**WORK ITEM:** Return each line of the listing that follows in which the string "Locate" can be found.

**GIVEN DATA:**
__________________________________________________

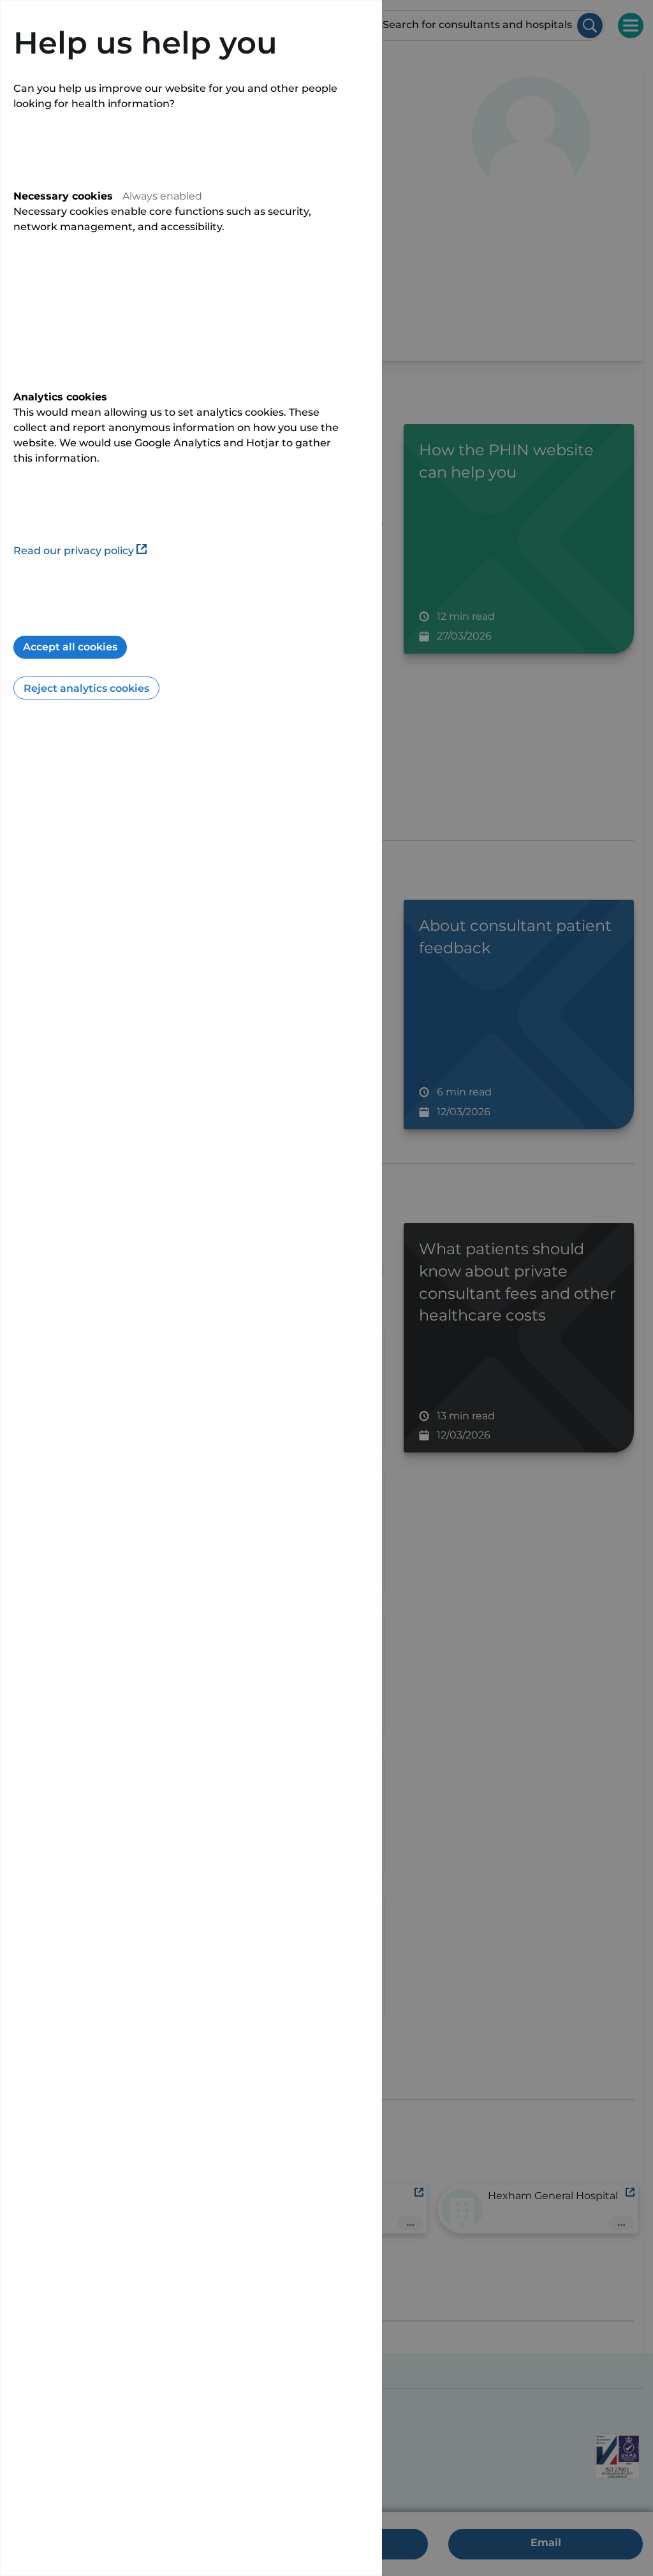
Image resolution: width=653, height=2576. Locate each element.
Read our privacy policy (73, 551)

__________________________________________________

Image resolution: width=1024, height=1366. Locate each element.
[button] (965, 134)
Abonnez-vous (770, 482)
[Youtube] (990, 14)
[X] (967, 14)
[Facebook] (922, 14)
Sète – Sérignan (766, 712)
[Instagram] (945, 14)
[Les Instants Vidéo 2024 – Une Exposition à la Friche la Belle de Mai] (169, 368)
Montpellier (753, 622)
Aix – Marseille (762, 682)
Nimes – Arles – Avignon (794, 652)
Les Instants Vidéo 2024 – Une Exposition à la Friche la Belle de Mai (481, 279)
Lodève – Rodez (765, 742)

__________________________________________________

**COMPLETED TASK:**
Image resolution: width=653, height=2576. Locate each element.
Image resolution: width=1024, height=1366. Locate each element.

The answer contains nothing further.